South Korea as a cultural superpower
S Prasannarajan S Prasannarajan | 18 Oct, 2024
IN THE EARLY PAGES of The Vegetarian, the novel that brought South Korean novelist Han Kang, the new Nobel laureate in literature, to the world, Yeong-hye, an ordinary housewife who refuses to wear a bra and loves reading, stands there in front of the fridge at four in the morning.
That is the beginning of her vegetarianism—and a transformation as Kafkaesque as it could be. She throws away all the meat, setting off a violent play of passions in a world sustained for so long by the quiet conventions of coexistence. Her husband asks her why. “Her profile swam towards me out of the darkness. I took in her eyes, bright but not feverish, as her lips slowly parted.” She said, calmly, “I had a dream.”
Yeong-hye’s dream perforated the outward placidity of a culture. That dream coalesced into the bigger, bolder, rebellious dreams South Korea has been dreaming as a cultural superpower. Its dreams today form a creative surge, already institutionalised by the prefix K, that continues to gain momentum beyond its homeland. The Netflixation of the K-imagination may have made an outlandish splash in popular culture with its clever mixology that made better use of science and sensuality, taboos and temptations, violence and vengeance in a mood that shifted from the manic to the meditative.
The splashiest statement was Bong Joon-ho’s Parasite winning the Oscar in 2020. It was a cultural shock only to those who were not familiar with the Bong oeuvre consisting of monster sagas and post-apocalyptic rides. After genre-bending works like The Host and Snowpiercer, Parasite was milder by his own standards. It took only a few finely chiselled mises-en-scène to turn a social satire into a horror show starring incompatible classes. The price of reconciliation was too high to pay for Bong’s outsiders who dared to shatter the idyll they themselves could never achieve from their wretchedness.

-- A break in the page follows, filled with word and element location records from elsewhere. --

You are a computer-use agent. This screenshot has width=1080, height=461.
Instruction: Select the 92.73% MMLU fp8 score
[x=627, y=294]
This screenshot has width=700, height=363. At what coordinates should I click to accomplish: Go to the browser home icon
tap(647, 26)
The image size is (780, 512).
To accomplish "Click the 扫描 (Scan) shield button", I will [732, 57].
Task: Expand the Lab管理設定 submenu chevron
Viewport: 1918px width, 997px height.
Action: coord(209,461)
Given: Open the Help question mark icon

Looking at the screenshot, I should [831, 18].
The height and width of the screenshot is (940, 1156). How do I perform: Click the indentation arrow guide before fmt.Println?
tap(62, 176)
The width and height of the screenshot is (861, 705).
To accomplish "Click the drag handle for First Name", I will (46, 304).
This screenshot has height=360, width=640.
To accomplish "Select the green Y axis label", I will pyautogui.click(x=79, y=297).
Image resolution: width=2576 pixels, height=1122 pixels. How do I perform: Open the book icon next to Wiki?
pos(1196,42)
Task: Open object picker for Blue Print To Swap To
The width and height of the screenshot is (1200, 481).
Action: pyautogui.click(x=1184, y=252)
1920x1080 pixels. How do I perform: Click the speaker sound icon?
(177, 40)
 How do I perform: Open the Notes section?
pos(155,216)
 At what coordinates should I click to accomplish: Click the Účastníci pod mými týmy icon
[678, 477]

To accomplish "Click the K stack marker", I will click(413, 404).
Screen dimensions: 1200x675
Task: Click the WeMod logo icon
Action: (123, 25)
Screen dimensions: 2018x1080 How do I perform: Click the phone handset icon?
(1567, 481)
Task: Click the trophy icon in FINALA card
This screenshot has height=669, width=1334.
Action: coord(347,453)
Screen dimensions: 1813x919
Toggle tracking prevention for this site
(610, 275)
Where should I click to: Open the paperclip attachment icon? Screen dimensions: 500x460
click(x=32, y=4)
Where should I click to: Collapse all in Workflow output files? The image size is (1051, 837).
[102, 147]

Before Bong, there was Park Chan-wook, the pioneer who made a kind of meta-manga masterpiece with his 2003 film Oldboy, which still retains its cult status for the aficionados of confined ennui and poetic violence. Most recently on television, the master made a comeback with a series based on the Vietnamese-American novelist Viet Thanh Nguyen’s The Sympathizer, which portrays the transformative power of the Vietnam War in the memory of the living with the narrative tension of a spy thriller and the big questions of a metaphysical mystery.
K-culture is all pervasive. The so-called K-pop, with BTS and cool names like Blackpink and Balming Tiger leading the rage, has already taken the vintage boy and girl bands in music to the peaks of fandom. Mass-produced Korean series, a staple of the streaming services, make the middle brow look smart. Auteurs like Park Chan-wook and Bong Joon-ho and rebellious novelists like Han Kang complete the globalisation of K-culture on a higher note. The K-boom, like the Latin American Boom of the Sixties and Seventies, opens the door to the new astonishments in storytelling.
But with a difference. In the Latin American Boom, helmed by writers like Gabriel García Márquez, Carlos Fuentes and Mario Vargas Llosa, and with ancestors like Borges and Juan Rulfo, magic was indebted to the harshness of history. The magical made the inherited reality more accessible—and bearable. South Korea, a small country without a long text of history for the imagination to fall back on, seems to have replaced memory with invention. Japan, the old occupying power, may be etched in the subconscious, and that may be one reason why its industry had the revenge by weaponising imitation. Japan, the erstwhile tormentor, set the standards of invention. It is as if South Korea wants to excel with subversive panache, without the luxury of tea ceremonies or ritualistic bloodshed.
Still, South Korea’s achievement is in the way it compensates for the texture of the past with its intense as well as inventive conversation with the present, which can be oppressive as well as hierarchical, with a clear gender bias. A couple of days before Han Kang won the Nobel, the New York Times carried a report on how South Korea, as one of the loneliest countries, finds solace in the company of dogs. Being alone is very South Korean, and being alone in a society with a layered culture of submission and subversion rewards those who intend to break free. It could be this lonely struggle for freedom that allows K-imagination to overcome boundaries hierarchical societies build. The parallel present is the revenge of the mind.
The dream that changed the life of Han Kang’s heroine mirrors the pains and passions of a country where what is concealed is more volatile than what is written and filmed and sung.